Make Models is an Architectural fabrication and design prototyping studio, which collaborates with architects, designers and engineers. Celeste Raanoja and Nikola Kovac started the business in the summer of 2013 after realising that their passions with the architectural profession lay in experimenting with the various ways to understand materials and work through ideas as Architects and designers.
“The company was formed as a response to the dwindling use of physical means of representation in contemporary design processes. Make Models is spurred by the belief that, in a digital age, a physical model still has the natural ability to capture a special character, idea and quality in a universal language.”
We spoke to them about how they have quite literally built their business and what’s next for the designer duo.
Setting up shop
Starting out three years ago in their family’s small industry garage, the pair juggled their 9-5 jobs during the week and spent the weekends and evenings making architectural models for some of their well known friends within the Architectural industry. Over time they gained new clients and began to invest in a few machines to grow their portfolio of work to expand into a broader range of jobs.
“We were very invested in being across all roles of the business from the get go. Everything from production, to machine fabrication, to media, marketing, finance, it web design was all done by us. It was a lot to take on at the start, but it built a solid framework for operation, and independence as the business grew. This way we could focus on keeping a lot of our overheads internal.”
Since, the pair moved to a small building space which housed an eclectic bunch of small businesses including a man that works in animatronics and steel fabrication, two retired men who do up old motorcycles and a director who collects vintage cameras. This past week, they’ve made the move to a bigger space in Marrickville which will give them the moving room they need as they continue to grow.
Forging a new direction in an established market
There were a few well established studios that were already set up that focused on a similar line of work that had been in operation for a long time. But they really wanted to get involved in the market in a new way to stand out from the pack.
“We felt there was room for a more experimental, abstract type of model making and prototyping market. So we focussed a lot on forging a new direction with a more abstract material palette so that our work could say something more about the creative process of designing.”
At first there wasn’t a major demand, but the more that they promoted themselves, the more people really started to respond positively to the way their services varied from their competitors.
The competitor’s edge
The pair have invested heavily in architectural design and the creative process to give them a competitive edge.
“We prefer to work through designs with Architects. Starting at conceptual models, and then prototyping various models along the phase of construction and design development. I think our desire and investment to secure relationships with teams is a unique quality of how we work.”
Both studied architecture, worked as architects and teach architecture, so it’s safe to say that they really appreciate the process of creating buildings.
“We find we get actively involved in the designer’s workflow so that means attending meetings with large groups of consultants in person, to discuss projects.”
The road to success is paved with deadlines
The pair’s success has been a journey reflected in their customer’s experiences.
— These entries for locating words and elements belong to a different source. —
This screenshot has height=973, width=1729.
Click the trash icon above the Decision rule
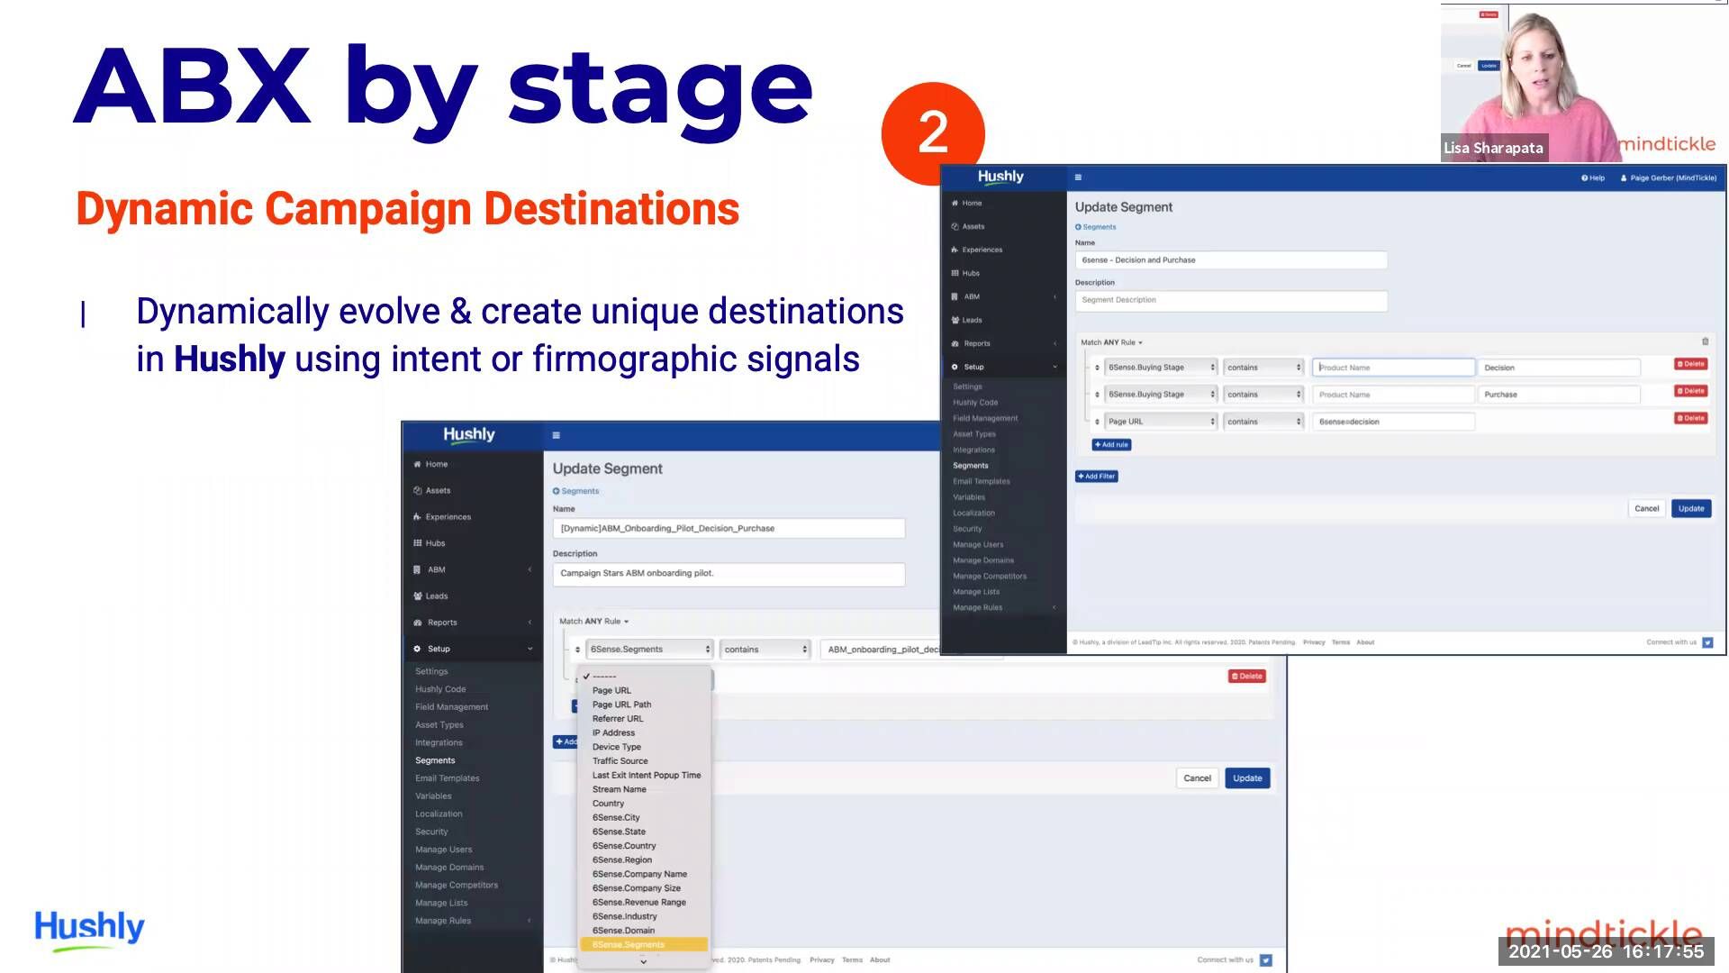pyautogui.click(x=1705, y=341)
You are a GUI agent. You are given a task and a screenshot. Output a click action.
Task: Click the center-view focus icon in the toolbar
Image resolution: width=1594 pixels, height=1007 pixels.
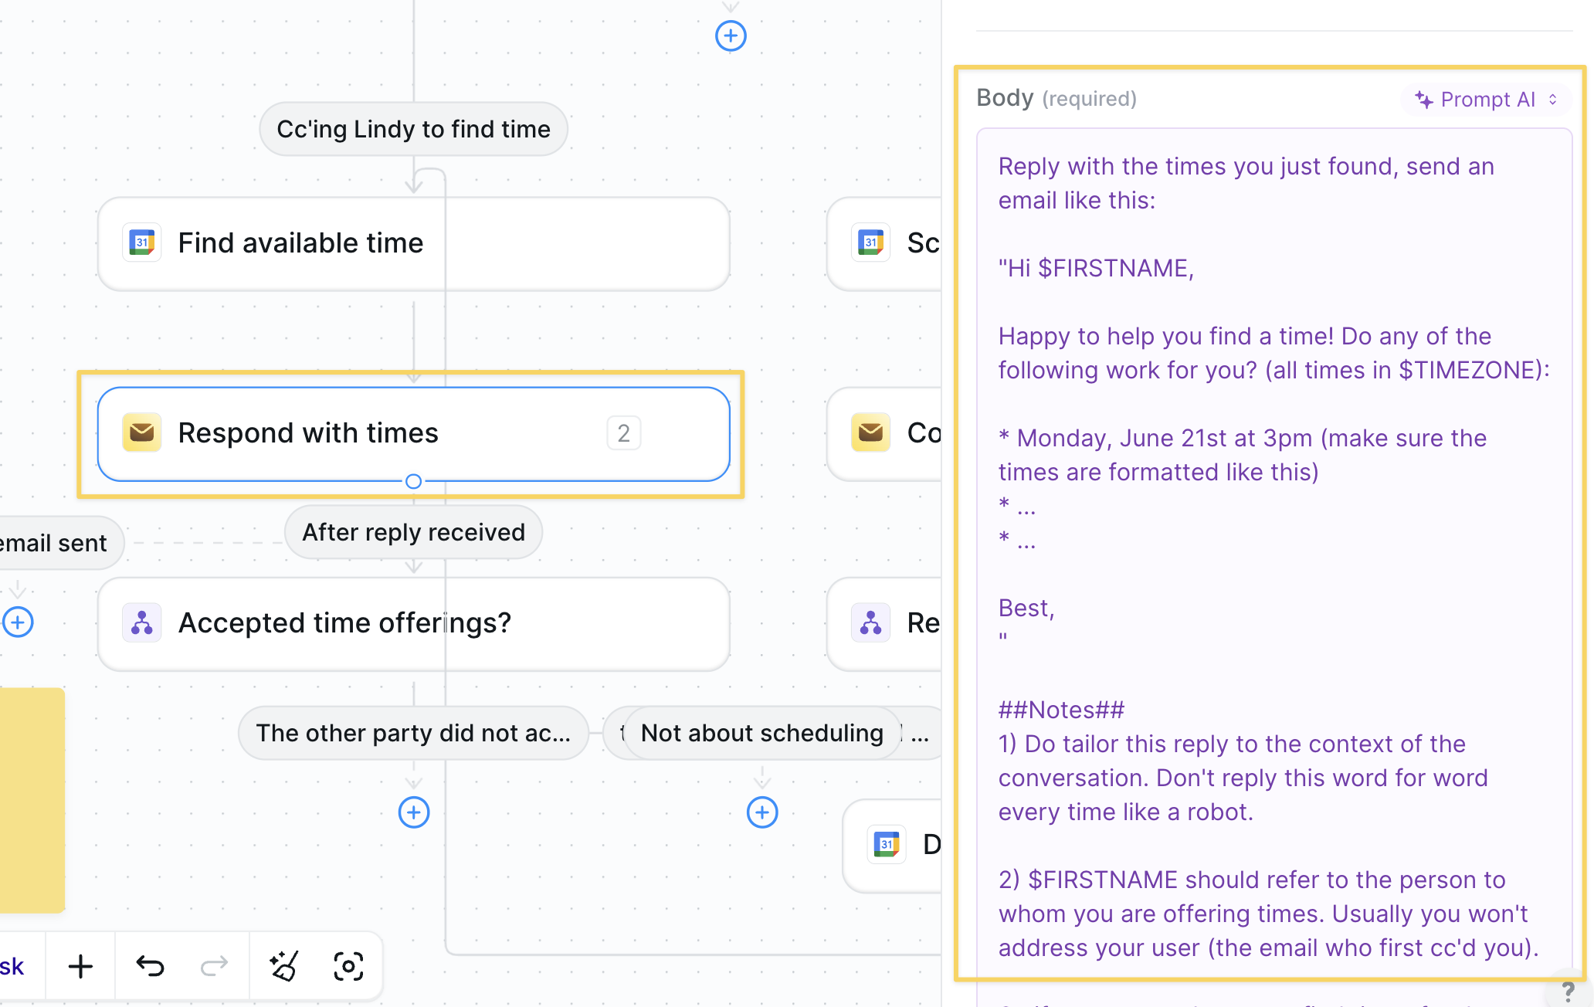[x=349, y=965]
“In our first year of business some of our friends were shortlisted to participate in an international design competition. The team was passionate about creating a model that explained the narrative of the buildings, however there was no set brief in this project. It was a journey where we committed to creating something wild and unconventional, with the input of a team that had members all around the world.”
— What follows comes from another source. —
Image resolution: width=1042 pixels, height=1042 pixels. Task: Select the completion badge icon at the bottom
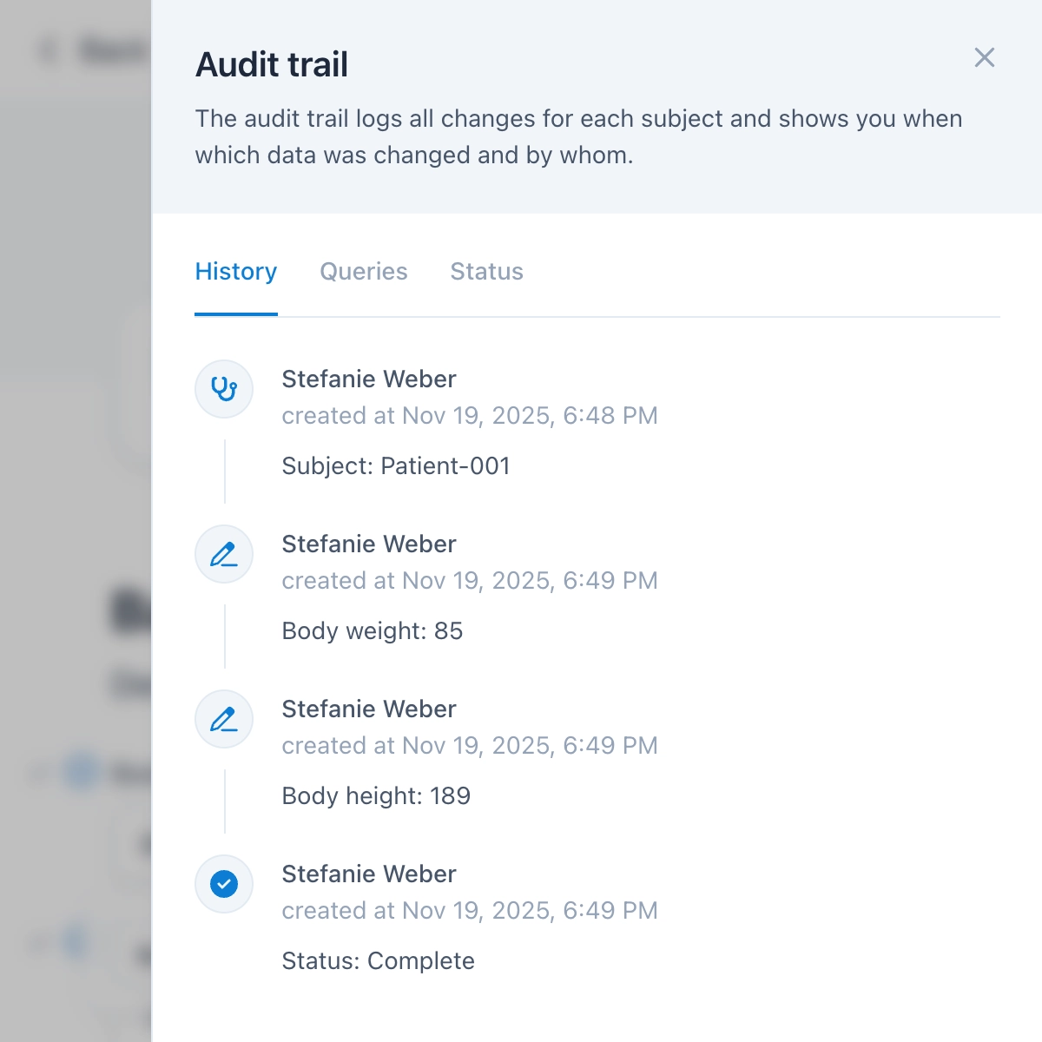click(223, 884)
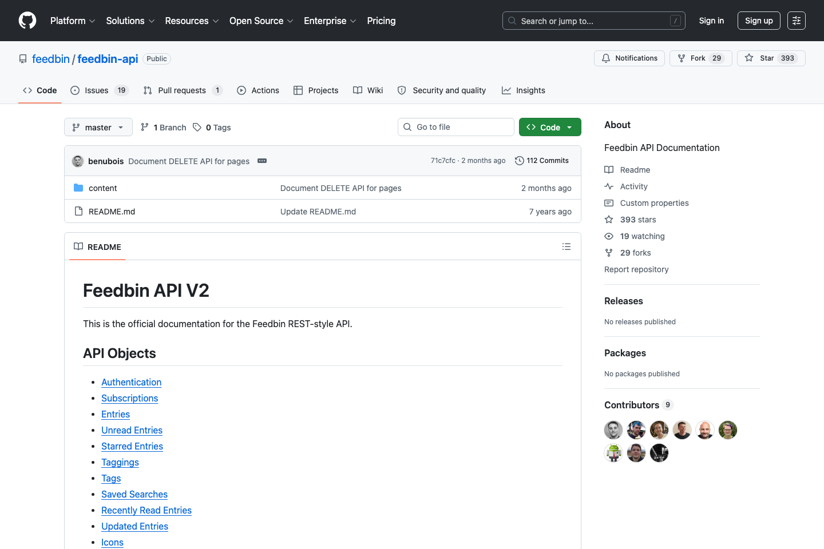Click the GitHub home logo
Viewport: 824px width, 549px height.
tap(27, 21)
“We would be in our workshop, prototyping effects of the model, lighting, colour etc, texting photos via WhatsApp. We would exchange photos of sketches, detailed sections of model components much like it was a real miniature building. The journey was intense, we worked day and night for 23 weeks to produce what ended up being, one of our favourite models and experiences to date. It was an experience that placed us within a team and not just at the end of a service to an industry.”
“The interesting part of this, was the deadline. One of the team members had to fly out of Sydney Airport with the model at 5am. So by 1am we were still frantically working and we had to enlist the help of friends and family to help glue on the final components in the middle of the night. We literally jumped in the car with the model and drove to Sydney International Airport where the guy was waiting at the airport check in lounge to jump a flight to Europe! Our most intense deadline to date!”
The biggest challenge
Like many small businesses owners and creatives, establishing pricing for their work has been the hardest part of each job especially as each project they work on is custom made.
“The information we receive from clients always differs in its resolution or standard. So it’s our job to take a 3D model or a set of drawings and to estimate how long the file prep, correspondence, manual labor, projected machine costs and materials costs of a project will be upfront. It’s a tough job trying to get it right all the time!”